Die erforderlichen straßenverkehrsbehördlichen Anordnungen werden durch meine für die Beschleunigung / Optimierung des Öffentlichen Personennahverkehr (ÖPNV) zuständigen Arbeitsgruppe erfolgen.
Nach Rücksprache mit diesem Bereich, ist zur Zeit ein unabhängiges Ingenieurbüro mit der Bestandsaufnahme und der Erstellung von Plänen als Grundlage für die noch zu treffenden Anordnungen beauftragt. Das Ingenieurbüro hat für die Erledigung dieser Aufgabe eine Frist bis Ende August 2010 gesetzt bekommen. Sobald die Pläne vorliegen, wird kurzfristig die straßenverkehrsbehördliche Anordnung für die Wegnahme der Wirtschaftsspur, Einrichtung der Busspur sowie die Aufhebung der Radwegebenutzungspflicht erfolgen. In diesem Anordnungsverfahren sind – gesetzlich vorgeschrieben – mindestens der Straßenbaulastträger und die Polizei zu hören. Deshalb wird dieses Verfahren sich voraussichtlich bis Ende Oktober 2010 hinziehen. Die eigentliche Umsetzung der Maßnahme wird dann vom Tiefbauamt Mitte (zuständiger Straßenbaulastträger) erfolgen.

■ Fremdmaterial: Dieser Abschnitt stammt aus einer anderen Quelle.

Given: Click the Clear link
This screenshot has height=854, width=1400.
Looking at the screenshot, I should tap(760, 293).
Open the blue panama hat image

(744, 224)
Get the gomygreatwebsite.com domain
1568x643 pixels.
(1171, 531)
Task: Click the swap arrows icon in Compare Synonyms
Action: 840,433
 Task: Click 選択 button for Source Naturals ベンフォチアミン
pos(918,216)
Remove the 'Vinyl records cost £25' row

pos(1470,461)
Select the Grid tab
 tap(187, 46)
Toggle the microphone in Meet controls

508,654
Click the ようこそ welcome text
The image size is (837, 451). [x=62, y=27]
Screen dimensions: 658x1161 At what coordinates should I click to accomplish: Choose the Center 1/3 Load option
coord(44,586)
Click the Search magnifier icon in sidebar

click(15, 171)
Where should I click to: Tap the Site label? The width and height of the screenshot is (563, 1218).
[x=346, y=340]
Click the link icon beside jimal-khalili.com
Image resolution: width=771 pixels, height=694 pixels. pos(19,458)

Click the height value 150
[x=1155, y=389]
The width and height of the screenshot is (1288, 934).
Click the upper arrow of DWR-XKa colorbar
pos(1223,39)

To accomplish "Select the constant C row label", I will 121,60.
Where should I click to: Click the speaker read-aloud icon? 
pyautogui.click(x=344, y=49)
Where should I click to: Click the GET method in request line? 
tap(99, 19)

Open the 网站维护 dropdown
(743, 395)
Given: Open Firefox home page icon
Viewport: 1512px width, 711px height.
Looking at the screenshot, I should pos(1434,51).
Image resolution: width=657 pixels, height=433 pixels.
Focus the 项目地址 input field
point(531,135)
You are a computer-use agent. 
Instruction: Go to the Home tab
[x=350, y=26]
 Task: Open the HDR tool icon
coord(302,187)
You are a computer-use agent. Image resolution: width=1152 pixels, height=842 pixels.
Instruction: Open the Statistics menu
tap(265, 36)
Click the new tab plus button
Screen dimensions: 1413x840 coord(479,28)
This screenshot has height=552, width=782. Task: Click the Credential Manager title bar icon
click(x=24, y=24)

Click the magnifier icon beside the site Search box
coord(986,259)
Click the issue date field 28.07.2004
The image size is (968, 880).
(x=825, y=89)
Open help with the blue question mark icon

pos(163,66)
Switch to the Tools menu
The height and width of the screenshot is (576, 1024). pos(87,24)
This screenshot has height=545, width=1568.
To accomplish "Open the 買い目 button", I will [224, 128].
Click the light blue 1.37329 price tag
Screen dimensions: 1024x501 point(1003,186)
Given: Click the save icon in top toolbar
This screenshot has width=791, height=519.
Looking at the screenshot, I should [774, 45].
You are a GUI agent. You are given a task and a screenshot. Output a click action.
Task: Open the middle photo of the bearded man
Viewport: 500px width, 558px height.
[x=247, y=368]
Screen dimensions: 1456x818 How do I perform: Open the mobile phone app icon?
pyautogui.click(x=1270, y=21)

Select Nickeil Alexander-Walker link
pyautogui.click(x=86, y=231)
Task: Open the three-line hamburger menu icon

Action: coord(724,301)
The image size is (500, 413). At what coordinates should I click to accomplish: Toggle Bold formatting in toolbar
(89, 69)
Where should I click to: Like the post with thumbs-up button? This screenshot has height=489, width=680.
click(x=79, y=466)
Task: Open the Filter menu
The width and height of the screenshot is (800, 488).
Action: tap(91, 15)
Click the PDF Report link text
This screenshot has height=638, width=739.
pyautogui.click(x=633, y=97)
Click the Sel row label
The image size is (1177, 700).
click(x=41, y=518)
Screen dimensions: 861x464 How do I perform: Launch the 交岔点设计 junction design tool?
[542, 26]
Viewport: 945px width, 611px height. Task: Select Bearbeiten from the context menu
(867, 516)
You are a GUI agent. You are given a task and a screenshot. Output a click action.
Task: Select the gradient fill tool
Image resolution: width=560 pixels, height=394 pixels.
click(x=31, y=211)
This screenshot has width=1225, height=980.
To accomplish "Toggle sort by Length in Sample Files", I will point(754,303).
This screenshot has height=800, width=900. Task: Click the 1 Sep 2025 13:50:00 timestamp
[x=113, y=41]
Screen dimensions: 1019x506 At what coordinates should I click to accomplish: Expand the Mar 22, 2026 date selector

Sollten Sie in dieser Angelegenheit (oder auch anderen verkehrlichen Angelegenheiten) noch Fragen haben, so stehe ich für die Beantwortung gerne zur Verfügung.

Das lässt doch hoffen. Die Änderungen könnten passieren bevor in circa zwei Jahrzehnten eventuell eine Tram aus der Leipziger Straße über den Potsdamer Platz bis nach Steglitz gelegt wird. Dazu kam vor kurzem eine Meldung in der Berliner Zeitung „Die Straßenbahn nimmt Kurs auf den Westen“ . Denn dann müsste die Straßennutzung in der Potsdamer noch mal neu überdacht werden.

Zwischenzeitlich – genauer nach der Sommerpause 2010 – hätten wir erstmal noch Anregungen zur Fahrradwegeführung. Wir vom Quartiersrat bleiben dran und halten Sie auf dem Laufenden, Radelnden, Fahrenden. Je nachdem.